Stored records
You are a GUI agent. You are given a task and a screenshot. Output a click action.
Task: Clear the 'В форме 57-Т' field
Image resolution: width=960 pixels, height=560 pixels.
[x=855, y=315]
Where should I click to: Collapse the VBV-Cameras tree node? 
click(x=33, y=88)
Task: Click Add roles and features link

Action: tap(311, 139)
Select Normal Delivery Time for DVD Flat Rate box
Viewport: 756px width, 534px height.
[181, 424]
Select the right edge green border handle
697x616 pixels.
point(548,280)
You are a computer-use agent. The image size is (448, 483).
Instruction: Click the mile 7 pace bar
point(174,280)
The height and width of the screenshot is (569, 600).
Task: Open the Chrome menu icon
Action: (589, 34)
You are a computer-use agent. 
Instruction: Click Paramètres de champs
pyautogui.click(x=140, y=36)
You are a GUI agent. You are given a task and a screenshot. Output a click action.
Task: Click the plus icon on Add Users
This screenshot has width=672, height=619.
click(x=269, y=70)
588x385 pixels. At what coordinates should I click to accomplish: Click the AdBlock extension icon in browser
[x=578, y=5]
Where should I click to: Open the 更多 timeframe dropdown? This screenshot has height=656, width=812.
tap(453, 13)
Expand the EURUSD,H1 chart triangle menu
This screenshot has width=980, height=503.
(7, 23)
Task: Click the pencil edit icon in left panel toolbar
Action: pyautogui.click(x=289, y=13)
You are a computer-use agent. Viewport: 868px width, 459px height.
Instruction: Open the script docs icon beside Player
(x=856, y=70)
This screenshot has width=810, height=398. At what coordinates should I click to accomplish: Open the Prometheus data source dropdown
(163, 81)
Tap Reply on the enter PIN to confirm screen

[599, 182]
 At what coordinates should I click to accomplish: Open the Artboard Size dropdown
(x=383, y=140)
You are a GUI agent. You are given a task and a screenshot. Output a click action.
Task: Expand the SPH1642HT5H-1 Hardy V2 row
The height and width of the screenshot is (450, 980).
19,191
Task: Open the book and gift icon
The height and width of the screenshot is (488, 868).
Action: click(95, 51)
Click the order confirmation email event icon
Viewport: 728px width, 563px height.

#### Problem
If a line in the data holds the string "computer", copy that line.

#### Exercise result
You are a computer-use agent. The image size is (448, 483).
You are a computer-use agent. 
You are a computer-use agent. Viewport: 868px width, 459px height.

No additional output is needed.